** Exercise brief **
Your task is to copy each line of the material that holds the word "green".

** Material for the task **
┏━━

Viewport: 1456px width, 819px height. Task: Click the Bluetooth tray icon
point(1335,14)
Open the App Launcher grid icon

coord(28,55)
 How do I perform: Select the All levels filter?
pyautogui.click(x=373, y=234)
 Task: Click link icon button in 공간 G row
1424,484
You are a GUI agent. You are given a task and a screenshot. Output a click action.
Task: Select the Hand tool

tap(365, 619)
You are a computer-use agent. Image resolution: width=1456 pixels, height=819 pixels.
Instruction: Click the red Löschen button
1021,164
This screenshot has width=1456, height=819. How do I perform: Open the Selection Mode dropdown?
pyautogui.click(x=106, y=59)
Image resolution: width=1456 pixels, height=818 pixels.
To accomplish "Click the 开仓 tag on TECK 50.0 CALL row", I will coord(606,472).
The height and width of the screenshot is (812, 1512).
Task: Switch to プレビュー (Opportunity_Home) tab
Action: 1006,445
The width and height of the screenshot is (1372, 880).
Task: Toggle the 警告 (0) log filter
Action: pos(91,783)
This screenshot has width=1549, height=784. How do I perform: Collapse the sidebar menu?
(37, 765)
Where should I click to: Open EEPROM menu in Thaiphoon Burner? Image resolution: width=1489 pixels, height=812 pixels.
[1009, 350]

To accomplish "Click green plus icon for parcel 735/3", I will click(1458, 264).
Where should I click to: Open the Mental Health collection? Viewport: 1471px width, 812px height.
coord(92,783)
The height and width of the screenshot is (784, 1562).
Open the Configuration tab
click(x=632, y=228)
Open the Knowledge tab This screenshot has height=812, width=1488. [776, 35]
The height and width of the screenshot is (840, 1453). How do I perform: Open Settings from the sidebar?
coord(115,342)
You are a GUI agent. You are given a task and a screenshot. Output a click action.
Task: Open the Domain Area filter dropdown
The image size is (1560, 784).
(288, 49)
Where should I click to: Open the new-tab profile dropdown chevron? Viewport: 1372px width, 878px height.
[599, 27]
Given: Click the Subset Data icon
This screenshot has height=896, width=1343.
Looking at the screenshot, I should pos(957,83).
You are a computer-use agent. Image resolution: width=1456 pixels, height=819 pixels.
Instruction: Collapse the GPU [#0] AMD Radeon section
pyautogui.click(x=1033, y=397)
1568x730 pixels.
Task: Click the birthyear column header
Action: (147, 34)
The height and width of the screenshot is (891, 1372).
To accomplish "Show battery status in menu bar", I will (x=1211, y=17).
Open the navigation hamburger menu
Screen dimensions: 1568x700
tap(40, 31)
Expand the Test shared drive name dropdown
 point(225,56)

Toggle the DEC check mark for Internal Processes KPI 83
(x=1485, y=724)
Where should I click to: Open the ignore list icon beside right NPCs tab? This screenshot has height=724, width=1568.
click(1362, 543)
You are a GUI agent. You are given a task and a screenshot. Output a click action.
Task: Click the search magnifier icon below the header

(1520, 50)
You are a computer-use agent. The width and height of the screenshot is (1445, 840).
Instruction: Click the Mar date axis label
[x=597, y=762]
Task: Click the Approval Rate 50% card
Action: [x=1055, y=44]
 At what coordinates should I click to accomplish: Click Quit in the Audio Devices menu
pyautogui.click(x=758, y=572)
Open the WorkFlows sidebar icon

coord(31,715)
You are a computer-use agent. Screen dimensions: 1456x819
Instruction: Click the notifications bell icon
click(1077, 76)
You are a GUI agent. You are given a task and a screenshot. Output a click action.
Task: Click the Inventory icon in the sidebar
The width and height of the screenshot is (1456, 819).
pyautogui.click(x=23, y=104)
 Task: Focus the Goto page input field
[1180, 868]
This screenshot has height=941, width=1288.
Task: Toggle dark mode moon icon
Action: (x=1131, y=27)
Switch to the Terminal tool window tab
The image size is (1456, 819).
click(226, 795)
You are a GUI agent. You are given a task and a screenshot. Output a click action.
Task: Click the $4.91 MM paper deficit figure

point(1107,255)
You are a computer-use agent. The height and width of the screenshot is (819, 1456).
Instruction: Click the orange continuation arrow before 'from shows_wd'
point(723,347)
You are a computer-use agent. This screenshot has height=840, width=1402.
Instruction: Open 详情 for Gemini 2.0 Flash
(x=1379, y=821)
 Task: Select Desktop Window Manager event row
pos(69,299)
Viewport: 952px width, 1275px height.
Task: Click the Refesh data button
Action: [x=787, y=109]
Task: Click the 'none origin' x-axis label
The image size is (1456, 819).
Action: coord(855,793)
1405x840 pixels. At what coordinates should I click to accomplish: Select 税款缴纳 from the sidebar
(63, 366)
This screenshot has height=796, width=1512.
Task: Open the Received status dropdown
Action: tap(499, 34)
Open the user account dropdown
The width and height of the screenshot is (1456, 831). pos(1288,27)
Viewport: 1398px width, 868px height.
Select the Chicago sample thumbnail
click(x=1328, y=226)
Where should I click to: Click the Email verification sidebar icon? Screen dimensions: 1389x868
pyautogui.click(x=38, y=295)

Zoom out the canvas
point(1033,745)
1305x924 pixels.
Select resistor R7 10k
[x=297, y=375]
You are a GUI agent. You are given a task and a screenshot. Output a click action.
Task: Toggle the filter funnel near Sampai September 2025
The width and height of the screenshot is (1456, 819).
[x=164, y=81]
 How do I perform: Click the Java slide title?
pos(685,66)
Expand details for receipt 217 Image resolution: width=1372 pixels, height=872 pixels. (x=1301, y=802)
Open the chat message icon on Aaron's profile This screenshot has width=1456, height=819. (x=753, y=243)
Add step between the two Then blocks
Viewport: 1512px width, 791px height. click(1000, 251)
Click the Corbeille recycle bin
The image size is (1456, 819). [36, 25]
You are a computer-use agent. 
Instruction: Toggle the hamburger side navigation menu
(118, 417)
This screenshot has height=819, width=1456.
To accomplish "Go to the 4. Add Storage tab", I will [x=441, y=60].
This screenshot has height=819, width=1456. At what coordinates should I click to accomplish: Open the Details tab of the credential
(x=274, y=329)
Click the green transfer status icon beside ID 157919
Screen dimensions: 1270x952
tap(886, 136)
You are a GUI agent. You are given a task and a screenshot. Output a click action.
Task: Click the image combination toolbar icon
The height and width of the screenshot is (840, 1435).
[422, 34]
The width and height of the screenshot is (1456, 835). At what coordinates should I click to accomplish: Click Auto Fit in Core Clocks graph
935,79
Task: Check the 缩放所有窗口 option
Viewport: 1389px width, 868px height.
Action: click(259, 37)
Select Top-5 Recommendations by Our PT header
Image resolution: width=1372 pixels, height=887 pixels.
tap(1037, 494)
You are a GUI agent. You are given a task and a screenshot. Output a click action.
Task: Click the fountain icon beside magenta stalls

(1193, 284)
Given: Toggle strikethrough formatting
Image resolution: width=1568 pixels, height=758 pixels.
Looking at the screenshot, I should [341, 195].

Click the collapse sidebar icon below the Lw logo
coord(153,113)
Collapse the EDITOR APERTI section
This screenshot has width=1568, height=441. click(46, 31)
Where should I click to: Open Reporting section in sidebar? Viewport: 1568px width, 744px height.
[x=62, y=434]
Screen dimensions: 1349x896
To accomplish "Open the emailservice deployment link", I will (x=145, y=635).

┗━━

** Output for this task **
To accomplish "Click green plus icon for parcel 735/3", I will click(1458, 264).
Click the green transfer status icon beside ID 157919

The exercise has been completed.